BRIEF DESCRIPTION OF THE DRAWINGS

[0076] Fig.1 is a schematic diagram of the main phase structure of the magnetic steel containing high-abundance rare earth elements in Examples 1-10.

DETAILED DESCRIPTION OF THE INVENTION

[0077] The present invention is further described below by way of examples, but the present invention is not limited to the scope of the examples. The experimental methods in the following examples without specifying specific conditions are carried out according to conventional methods and conditions, or selected according to the product specifications.

Example 1

[0078] The preparation method for the Y-containing magnetic steel in Example 1 is as follows:
The general chemical formula of the main phase raw material for the Y-containing permanent magnet is: (Y_0.1PrNd_0.9)_13.64Fe_79.26Al_0.24Cu_0.2Ga_0.36Zr_0.26Ti_0.27B_5.75.

[0079] The prepared raw materials were placed in a crucible made of alumina, and vacuum smelted in a high-frequency vacuum induction smelting furnace at a temperature of 1500°C or less in a vacuum of 5×10^-2Pa. After vacuum melting, Ar gas was introduced into the smelting furnace to make the gas pressure reach 55,000 Pa, and then casting was performed to obtain a rapidly cooled main phase alloy at a cooling rate of 10²°C/second to 10⁴°C/second.

[0080] The composition of the grain boundary auxiliary alloy is Dy₅₀Fe₄₀Cu₅Al₅ (at%). According to the composition of the grain boundary alloy, the required raw materials were prepared, heated and smelted in a vacuum medium frequency induction smelting furnace under argon protection, and a rapidly cooled grain boundary auxiliary phase alloy was obtained at a cooling rate of 10²°C/s to 10⁴°C/s.

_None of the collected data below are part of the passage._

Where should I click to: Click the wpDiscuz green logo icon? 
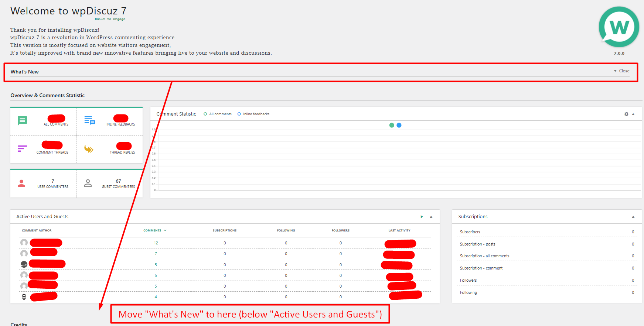coord(619,27)
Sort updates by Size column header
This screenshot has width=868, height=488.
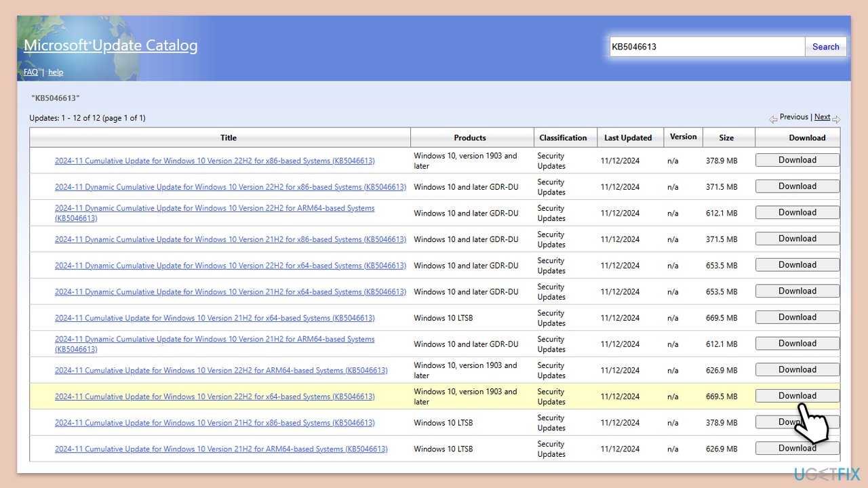[726, 138]
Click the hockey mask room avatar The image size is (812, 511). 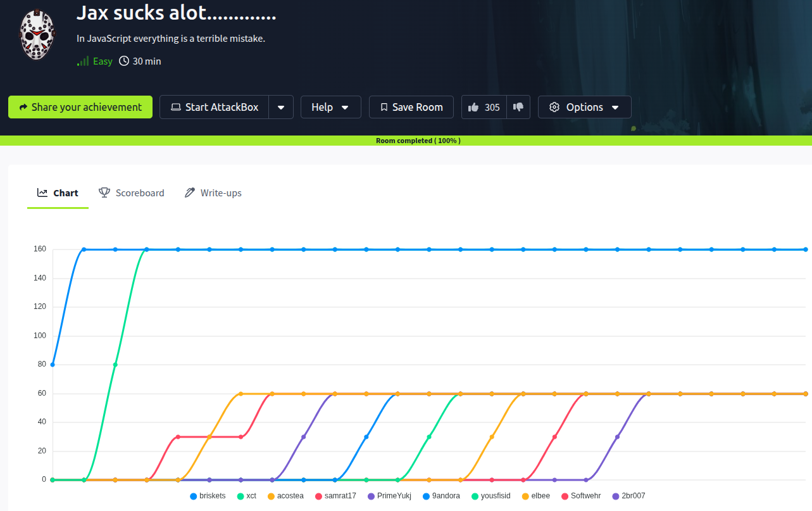click(37, 35)
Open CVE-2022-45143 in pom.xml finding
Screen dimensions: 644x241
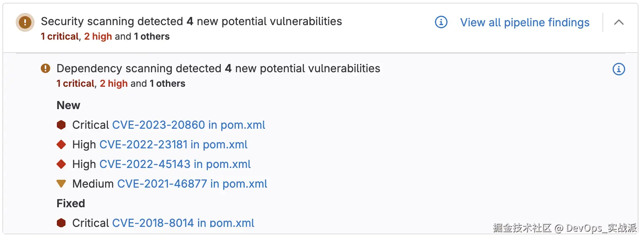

[0081] The main phase alloy and the grain boundary auxiliary phase alloy were mixed evenly at a mass ratio of 98:2.

[0082] Hydrogen decrepitation pulverization process: The uniformly mixed alloys were plased into a hydrogen decrepitation furnace. Then, hydrogen with a purity of 99.9% was introduced into the hydrogen decrepitation furnace, and the hydrogen pressure was maintained at 0.15MPa. After sufficient hydrogen absorption, the temperature was raised while vacuuming, and the hydrogen was fully dehydrogenated. After cooling, the powder after hydrogen decrepitation pulverization was removed.

[0083] Micro-pulverization process: In a nitrogen atmosphere having an oxidizing gas with a content of 150 ppm or less, the powder after hydrogen decrepitation pulverization was subjected to a jet-milling pulverization for 3 hours under a pulverization chamber pressure of 0.38MPa to obtain a fine powder. Oxidizing gas refers to oxygen or moisture.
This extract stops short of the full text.